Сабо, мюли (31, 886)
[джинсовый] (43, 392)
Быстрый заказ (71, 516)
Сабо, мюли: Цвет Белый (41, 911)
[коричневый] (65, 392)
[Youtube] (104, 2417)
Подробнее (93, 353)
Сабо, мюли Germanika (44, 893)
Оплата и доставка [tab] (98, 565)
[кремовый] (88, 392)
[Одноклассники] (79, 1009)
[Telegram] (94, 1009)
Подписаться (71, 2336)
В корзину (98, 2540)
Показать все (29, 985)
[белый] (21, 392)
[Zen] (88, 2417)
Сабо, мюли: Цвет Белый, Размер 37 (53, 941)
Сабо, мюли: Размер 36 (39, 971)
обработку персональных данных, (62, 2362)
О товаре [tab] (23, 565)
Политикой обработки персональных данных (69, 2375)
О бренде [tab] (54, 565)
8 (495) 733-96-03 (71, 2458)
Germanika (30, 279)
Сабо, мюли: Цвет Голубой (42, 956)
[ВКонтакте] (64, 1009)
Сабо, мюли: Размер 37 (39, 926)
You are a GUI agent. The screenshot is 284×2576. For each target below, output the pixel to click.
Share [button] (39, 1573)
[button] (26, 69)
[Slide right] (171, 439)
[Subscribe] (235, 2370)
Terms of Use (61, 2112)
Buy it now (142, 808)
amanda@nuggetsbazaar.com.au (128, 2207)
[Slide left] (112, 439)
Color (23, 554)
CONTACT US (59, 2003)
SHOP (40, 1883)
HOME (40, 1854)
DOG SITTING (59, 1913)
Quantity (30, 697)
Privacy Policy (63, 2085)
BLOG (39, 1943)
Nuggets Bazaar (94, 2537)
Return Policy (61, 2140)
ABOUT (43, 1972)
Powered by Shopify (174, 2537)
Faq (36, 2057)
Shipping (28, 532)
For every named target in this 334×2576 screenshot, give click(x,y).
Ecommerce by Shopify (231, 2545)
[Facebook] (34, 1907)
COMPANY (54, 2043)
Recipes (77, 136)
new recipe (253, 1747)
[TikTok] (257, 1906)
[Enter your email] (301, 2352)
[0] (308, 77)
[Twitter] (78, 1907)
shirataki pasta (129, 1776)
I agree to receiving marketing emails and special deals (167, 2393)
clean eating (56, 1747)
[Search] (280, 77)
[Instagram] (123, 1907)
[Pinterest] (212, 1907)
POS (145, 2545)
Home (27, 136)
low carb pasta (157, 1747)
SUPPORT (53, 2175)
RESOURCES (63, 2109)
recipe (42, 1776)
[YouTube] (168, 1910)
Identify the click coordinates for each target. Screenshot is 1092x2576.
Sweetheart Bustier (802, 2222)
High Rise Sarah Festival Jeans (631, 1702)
• • •
Only the lines above that include the word "данных" belong in the answer; copy each one.

обработку персональных данных, (62, 2362)
Политикой обработки персональных данных (69, 2375)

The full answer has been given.